LOU, DAN Y JACK.

  LOU, DAN Y JACK.

Dan solo se acuerda de mí en dos ocasiones: cuando quiere beber gratis o cuando le surgen verdaderos problemas. Esta vez era el segundo caso.

Dan Red es detective de la brigada de homicidios y somos medio amigos desde que paré una bala que llevaba su nombre. Hace años. Cuando trabajamos juntos antes de dejar yo la policía. Precisamente a raíz de aquello. Me llamo Lou Wolf y ahora me dedico a la investigación privada, menos seguro que vivir de un sueldo, pero más tranquilo. Casi siempre.

            El cadáver estaba en la orilla del río, medio tapado por una de esas mantas térmicas que sanitarios y policías suelen usar. El rostro era un amasijo de huesos, dientes rotos y una masa cárnica sanguinolenta trufada con trozos blanquecinos de cerebro y esquirlas de hueso. Desnudo de cintura para arriba y para abajo hasta los tobillos, en uno de los cuales se arrebujaban sus pantalones y ropa interior.

Claros indicios de sadismo sexual en la entrepierna y en los pechos. Me llamaron la atención las manos. Parecían deformes. No guardaban proporción con el resto del cuerpo. Parecían de un topo, con anchas palmas y dedos cortitos. Hasta que me acerqué y me fijé con detalle no me cercioré de que le faltaban las falanges distales de ambas manos. Ni uñas ni, por supuesto, huellas dactilares.
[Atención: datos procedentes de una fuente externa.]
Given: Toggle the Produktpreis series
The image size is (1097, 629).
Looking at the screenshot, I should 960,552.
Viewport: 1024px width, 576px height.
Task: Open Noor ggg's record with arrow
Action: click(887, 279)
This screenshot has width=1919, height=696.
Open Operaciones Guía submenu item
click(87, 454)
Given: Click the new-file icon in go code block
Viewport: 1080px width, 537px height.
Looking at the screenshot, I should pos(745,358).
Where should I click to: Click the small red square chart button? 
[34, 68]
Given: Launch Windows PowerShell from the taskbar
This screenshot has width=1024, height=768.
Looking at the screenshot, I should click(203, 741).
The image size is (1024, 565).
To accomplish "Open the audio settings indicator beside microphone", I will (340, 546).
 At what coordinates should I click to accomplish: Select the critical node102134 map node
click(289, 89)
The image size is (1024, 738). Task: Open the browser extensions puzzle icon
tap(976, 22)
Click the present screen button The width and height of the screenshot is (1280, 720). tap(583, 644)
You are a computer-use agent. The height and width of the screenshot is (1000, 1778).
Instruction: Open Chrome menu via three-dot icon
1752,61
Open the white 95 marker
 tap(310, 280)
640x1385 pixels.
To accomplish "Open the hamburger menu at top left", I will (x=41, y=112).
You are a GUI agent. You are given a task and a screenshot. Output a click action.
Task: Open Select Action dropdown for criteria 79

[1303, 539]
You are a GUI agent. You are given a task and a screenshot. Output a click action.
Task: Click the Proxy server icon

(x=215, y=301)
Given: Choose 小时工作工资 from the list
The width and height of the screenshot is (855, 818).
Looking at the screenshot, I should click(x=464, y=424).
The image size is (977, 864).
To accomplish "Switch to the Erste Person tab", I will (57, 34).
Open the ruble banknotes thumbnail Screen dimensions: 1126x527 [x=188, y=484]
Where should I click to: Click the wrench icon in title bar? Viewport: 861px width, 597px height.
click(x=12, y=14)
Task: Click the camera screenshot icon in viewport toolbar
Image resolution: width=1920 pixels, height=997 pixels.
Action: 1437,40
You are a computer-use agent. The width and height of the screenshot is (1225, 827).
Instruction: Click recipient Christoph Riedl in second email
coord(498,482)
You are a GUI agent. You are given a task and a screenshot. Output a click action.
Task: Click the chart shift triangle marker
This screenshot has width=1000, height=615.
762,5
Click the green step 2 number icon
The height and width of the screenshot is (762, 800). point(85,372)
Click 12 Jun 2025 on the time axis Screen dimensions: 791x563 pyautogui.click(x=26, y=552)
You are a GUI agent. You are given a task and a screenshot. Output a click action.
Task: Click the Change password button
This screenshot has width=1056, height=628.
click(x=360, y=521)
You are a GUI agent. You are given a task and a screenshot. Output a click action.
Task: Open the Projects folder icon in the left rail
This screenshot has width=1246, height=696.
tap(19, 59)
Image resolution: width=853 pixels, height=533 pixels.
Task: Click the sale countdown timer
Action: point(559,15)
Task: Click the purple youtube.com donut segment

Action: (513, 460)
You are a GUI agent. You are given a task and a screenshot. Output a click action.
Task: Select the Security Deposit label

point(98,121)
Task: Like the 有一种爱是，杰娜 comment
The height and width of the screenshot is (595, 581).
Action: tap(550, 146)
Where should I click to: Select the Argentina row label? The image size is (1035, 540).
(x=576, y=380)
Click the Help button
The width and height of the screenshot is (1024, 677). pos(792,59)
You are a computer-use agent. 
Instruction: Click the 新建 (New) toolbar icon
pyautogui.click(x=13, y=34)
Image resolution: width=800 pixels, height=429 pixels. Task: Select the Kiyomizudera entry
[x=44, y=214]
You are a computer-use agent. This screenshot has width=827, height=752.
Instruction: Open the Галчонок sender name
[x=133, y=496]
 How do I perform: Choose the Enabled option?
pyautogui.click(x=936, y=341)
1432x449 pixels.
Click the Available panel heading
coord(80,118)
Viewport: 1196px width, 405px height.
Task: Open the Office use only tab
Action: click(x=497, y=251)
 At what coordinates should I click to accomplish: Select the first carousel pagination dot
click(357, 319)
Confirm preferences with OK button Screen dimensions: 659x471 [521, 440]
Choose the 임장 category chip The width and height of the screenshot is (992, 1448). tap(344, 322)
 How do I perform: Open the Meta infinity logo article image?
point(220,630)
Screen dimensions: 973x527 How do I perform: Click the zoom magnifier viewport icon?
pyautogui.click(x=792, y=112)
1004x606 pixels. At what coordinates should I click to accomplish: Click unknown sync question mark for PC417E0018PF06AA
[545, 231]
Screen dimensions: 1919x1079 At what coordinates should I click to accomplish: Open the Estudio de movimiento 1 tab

Trabajo profesional.

            La causa de la muerte, a falta de una autopsia detallada, parecía debida a las múltiples heridas de la cabeza. El asesinato, solo podía ser eso, había ocurrido hacía poco tiempo, menos de una hora. El cuerpo estaba aún tibio, sin rigor mortis, y la abundante sangre no se había apenas coagulado.

El arma del crimen a la vista. Una gruesa rama de árbol seguramente arrastrada por la corriente y varada en aquella orilla. Mostraba trozos de hueso, cerebro y sangre en uno de sus extremos.

            El asesino también a la vista. Mi amigo Dan estaba desencajado, sudoroso pero pálido. Su siempre pulcro traje, hecho unos zorros. No solo por lo arrugado y embarrado, sino por los goterones de sangre fresca que lo cubrían, sobre todo en las mangas de la chaqueta y las perneras del pantalón. Ayudaban a confirmar las sospechas que las manos, más la derecha, y la cara presentaran cárdenas salpicaduras sanguinolentas.

Encendí uno de mis cigarrillos mientras pensaba. Lo miré sentado sobre una roca mesándose los escasos cabellos mientras, gimoteando, repetía una y otra vez “era un travesti, era un travesti y quiso violarme”. Ya, pensé, y tú a él mientras creías que era una tía.

Me llevó un poco de tiempo adecentarlo dentro de lo posible. Tiré al difunto y la rama criminal al río para que la fuerte corriente los arrastrase. Borré las huellas y sangre del suelo lo mejor que pude sirviéndome de ramajes y basuras varias que por la zona estaban.

            Cogí a un Red tembloroso y me lo llevé a casa. Lo metí a remojo en la ducha vestido y todo. Agarré la botella de Jack Daniels colmada de ese elixir con que las rellenan y llené dos vasos hasta el borde. Nos hacían falta.

            Dan y Jack son los dos únicos amigos que tengo y ya estoy muy mayor para buscarme otros.